To compare the different performance parameters of the used algorithms, we utilized the metrics module from the sklearn library. To improve the accuracy of the results, each algorithm was executed 10 times, and the final value is the average of all trials. The dataset containing texts in 17 languages with a total length of 10,337 records was divided into training and testing sets in a 70:30 ratio. For each algorithm, we compared parameters such as: • precision - it is a measure that determines the ratio of correctly predicted class elements to all those marked as the given class • recall - a measure informing how many elements from a given class were correctly recognized • f1-score - it is the harmonic mean between precision and recall • support- a measure of the occurrences of each class in the dataset • accuracy - it is the ratio of correctly classified samples to all cases in the test set Meaning of labels: • TP - true positive - cases that were correctly classified as positive by the classifier • TN - true negative - cases that were correctly classified as negative by the classifier • FP - false positive - an error where the test result incorrectly indicates the presence of a condition when it is not present • FN - false negative - an error where the test result incorrectly indicates the absence of a condition when it is actually present

3.1. The Bayesian algorithm from the sklearn library

Analyzing the results shown in the above table, we can observe that the algorithm matches most languages with an accuracy ranging from 98-100% (see Tab. 1). The exception is the English language, which has an accuracy of only 89%, which may be due to the fact that English words are borrowed from other languages. The method for the entire dataset has an accuracy of 98%, making it the most accurate of all the solutions we have used (Fig. 1a). (a) The effectiveness results for the Bayesian algorithm from the sklearn library (b) The effectiveness results for the selfimplemented Bayesian algorithm (c) The effectiveness results for a customwritten Bayesian algorithm for letter proximity (d) The effectiveness results for our k-nearest

neighbors (kNN) (e) The effectiveness results for k-nearest neigh- bors

(kNN) from the library

3.2. Self-implemented Bayesian algorithm

During the construction of this algorithm, our goal was to achieve results similar to the algorithm from the sklearn library. As observed, our algorithm performs worse with languages that use specific alphabets (e.g., Arabic, Hindi) and struggles more with recognizing languages belonging to the same family due to similarities in words stemming from the shared ancestry of these languages. This is particularly evident in Germanic languages: Dutch - German, Danish - Swedish, and Romance languages: Spanish, French, and Portuguese. However, the issues with languages using specific alphabets and the overall decrease in accuracy of other languages result from the lack of a smoothing parameter in the computational algorithm. Ultimately, though, in general terms, we achieved an algorithm accuracy of approximately 93%. It’s the slowest among all algorithms but has average accuracy (see Tab. 2 and Fig. 1b).

============

• **Exercise requirements**:
In the language-detection excerpt, what ratio was used to split the dataset into training and testing sets?

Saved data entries
============

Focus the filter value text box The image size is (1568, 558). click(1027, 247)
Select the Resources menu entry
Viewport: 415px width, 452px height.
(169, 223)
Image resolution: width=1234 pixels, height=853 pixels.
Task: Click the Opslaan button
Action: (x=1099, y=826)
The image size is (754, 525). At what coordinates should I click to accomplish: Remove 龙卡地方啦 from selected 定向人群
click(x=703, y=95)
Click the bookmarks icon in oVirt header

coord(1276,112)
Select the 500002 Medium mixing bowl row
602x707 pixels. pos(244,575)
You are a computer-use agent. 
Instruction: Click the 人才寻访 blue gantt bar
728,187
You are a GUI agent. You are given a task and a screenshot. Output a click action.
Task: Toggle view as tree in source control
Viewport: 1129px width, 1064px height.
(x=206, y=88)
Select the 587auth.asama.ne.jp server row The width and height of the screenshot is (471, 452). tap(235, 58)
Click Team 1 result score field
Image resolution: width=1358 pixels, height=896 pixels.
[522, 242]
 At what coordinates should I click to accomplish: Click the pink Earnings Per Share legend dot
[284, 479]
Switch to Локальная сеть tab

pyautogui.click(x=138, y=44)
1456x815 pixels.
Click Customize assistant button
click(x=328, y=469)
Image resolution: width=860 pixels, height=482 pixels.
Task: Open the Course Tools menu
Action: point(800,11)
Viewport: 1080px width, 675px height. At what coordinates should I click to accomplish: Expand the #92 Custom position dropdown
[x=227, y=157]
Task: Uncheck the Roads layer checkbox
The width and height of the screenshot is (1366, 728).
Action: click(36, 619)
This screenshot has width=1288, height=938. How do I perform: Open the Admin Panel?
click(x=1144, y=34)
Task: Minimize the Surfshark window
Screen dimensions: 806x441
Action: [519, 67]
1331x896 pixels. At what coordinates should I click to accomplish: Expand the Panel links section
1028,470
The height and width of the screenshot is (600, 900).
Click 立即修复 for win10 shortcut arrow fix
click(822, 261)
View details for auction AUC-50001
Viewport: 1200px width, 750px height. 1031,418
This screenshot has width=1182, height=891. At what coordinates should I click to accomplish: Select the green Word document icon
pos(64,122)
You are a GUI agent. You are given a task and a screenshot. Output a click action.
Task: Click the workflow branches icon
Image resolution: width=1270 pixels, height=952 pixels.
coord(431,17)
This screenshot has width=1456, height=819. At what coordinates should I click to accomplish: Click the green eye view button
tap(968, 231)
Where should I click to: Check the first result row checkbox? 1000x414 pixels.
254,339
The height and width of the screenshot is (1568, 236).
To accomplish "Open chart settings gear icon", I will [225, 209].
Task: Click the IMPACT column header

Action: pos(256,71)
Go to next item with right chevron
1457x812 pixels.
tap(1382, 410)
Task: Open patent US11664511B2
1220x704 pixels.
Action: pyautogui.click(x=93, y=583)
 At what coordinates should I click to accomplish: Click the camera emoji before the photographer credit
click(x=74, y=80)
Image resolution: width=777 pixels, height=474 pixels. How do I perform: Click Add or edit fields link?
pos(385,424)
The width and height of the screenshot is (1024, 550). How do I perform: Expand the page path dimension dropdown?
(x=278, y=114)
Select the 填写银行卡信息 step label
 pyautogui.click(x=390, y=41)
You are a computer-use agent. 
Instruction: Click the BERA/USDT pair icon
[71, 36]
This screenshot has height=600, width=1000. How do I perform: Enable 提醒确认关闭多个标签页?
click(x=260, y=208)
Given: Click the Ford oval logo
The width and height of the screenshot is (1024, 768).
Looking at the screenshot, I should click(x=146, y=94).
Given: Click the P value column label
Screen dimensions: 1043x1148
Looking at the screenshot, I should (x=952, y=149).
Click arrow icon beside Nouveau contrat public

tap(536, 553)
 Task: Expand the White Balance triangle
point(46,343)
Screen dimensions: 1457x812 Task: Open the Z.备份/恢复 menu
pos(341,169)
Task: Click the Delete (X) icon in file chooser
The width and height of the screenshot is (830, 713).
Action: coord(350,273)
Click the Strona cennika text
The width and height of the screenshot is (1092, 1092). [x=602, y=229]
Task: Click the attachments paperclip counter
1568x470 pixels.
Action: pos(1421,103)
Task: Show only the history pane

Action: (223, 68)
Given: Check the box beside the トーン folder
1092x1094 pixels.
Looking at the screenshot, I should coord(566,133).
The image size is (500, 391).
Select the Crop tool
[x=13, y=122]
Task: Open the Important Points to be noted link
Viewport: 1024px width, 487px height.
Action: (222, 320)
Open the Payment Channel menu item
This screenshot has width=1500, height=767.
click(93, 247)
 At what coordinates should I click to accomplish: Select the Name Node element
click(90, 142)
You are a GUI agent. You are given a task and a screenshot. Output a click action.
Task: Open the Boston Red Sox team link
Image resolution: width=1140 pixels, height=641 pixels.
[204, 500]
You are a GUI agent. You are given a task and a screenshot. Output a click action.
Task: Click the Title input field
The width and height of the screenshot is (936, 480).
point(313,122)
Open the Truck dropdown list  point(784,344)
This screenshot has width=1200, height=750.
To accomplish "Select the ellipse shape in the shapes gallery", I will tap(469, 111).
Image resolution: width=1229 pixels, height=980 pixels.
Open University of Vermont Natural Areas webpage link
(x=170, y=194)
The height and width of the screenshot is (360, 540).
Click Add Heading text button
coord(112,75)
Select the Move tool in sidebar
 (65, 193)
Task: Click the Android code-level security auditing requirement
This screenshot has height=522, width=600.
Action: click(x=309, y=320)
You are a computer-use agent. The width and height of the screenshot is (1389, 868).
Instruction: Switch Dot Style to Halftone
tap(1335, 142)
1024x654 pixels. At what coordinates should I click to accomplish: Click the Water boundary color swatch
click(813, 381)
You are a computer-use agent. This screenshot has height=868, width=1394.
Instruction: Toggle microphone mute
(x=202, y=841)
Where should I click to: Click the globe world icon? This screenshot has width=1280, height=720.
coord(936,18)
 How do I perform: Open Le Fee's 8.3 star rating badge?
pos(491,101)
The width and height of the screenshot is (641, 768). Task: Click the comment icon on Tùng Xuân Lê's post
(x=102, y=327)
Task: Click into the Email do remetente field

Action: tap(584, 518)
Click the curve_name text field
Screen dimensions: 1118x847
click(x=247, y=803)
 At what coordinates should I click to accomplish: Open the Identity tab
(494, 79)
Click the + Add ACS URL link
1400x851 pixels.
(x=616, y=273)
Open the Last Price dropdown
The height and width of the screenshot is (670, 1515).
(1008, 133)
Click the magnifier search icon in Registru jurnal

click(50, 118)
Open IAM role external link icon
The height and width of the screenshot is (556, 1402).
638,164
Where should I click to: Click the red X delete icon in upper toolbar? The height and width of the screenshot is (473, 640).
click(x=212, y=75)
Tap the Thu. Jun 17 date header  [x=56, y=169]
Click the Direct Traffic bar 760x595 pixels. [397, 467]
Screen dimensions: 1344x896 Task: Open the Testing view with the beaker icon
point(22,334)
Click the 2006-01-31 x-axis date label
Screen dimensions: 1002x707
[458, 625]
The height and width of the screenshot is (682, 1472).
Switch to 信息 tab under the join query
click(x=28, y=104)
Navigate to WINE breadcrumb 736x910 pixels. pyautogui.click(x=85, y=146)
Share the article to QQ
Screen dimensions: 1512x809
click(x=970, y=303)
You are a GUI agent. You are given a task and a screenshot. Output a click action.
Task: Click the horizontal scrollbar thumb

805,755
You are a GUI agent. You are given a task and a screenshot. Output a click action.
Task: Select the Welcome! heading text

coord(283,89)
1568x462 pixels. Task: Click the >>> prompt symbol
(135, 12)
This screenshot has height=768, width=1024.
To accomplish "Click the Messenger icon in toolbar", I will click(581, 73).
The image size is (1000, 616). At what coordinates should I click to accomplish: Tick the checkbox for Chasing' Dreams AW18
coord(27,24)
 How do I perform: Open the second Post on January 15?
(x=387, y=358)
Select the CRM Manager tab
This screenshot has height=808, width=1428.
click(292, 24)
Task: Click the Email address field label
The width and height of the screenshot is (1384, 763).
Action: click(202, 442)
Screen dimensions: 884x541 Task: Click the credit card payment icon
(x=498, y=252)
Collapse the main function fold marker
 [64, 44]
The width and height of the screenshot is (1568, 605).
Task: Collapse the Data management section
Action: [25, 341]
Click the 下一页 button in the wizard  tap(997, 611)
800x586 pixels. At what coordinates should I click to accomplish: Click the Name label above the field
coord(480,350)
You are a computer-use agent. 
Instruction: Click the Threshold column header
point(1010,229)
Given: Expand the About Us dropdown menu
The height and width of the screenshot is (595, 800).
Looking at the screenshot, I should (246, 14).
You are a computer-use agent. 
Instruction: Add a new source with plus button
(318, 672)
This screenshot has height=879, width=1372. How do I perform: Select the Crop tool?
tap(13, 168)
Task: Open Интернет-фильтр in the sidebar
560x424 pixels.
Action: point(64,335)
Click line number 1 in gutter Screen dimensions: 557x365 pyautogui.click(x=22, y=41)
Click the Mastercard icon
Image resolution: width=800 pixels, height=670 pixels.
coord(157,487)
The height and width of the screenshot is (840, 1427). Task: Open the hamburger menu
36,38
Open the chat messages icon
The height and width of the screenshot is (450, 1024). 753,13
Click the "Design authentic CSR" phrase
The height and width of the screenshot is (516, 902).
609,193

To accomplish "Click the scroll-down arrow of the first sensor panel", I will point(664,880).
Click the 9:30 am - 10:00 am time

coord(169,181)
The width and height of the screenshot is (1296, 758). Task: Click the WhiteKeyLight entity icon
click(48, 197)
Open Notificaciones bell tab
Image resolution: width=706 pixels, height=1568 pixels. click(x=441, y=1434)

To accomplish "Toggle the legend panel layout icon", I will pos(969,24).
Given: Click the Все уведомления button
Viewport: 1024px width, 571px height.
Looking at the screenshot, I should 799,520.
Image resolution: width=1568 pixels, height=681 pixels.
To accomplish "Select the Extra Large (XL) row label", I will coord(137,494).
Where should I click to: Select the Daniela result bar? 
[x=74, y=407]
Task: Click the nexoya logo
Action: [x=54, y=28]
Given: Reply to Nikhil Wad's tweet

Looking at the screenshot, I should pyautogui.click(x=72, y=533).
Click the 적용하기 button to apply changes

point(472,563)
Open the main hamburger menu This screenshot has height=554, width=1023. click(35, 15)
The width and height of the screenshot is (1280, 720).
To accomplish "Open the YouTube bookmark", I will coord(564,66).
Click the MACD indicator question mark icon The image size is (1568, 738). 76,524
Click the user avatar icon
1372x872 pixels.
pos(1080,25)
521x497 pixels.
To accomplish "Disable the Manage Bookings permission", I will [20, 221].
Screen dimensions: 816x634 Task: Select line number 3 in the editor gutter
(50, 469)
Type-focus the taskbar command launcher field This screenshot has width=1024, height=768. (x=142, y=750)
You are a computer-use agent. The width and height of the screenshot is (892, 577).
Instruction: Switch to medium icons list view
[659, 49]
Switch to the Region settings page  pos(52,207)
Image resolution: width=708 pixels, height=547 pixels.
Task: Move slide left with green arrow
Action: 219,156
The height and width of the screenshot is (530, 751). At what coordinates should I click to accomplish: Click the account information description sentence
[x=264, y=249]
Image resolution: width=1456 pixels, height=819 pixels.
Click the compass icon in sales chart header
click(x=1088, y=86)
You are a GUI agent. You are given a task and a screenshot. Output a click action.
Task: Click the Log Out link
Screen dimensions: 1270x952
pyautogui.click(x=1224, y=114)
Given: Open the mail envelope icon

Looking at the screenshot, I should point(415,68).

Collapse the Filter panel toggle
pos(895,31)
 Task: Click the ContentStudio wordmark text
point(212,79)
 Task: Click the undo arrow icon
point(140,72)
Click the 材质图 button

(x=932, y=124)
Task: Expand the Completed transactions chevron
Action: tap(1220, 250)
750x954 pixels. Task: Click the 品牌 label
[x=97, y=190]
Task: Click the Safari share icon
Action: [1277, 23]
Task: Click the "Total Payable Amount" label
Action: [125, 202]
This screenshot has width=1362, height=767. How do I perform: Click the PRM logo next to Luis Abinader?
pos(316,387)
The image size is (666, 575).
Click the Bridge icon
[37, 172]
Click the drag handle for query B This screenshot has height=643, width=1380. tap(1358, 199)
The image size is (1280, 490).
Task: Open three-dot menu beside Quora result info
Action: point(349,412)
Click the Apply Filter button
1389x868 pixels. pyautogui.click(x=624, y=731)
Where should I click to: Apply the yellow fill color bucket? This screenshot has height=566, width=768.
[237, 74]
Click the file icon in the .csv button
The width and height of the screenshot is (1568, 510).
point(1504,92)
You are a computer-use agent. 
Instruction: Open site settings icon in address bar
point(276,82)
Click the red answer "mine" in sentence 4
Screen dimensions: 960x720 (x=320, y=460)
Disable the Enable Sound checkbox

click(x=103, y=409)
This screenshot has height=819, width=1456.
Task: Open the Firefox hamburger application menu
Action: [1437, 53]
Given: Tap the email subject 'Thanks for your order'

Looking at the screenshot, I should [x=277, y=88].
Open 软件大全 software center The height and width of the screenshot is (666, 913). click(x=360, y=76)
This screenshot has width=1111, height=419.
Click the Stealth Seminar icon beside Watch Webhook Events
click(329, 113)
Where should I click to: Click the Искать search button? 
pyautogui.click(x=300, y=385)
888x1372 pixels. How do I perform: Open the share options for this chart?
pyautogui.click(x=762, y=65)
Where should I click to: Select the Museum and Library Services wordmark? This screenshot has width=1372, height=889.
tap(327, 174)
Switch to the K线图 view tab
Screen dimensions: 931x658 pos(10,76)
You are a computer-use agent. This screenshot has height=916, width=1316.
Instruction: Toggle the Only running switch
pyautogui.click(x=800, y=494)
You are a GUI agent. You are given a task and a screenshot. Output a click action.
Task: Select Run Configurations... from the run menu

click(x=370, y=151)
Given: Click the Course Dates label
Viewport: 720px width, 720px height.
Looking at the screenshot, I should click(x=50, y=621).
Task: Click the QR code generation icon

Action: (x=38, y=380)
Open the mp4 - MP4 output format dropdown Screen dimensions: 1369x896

============

• **Finished task**:
70:30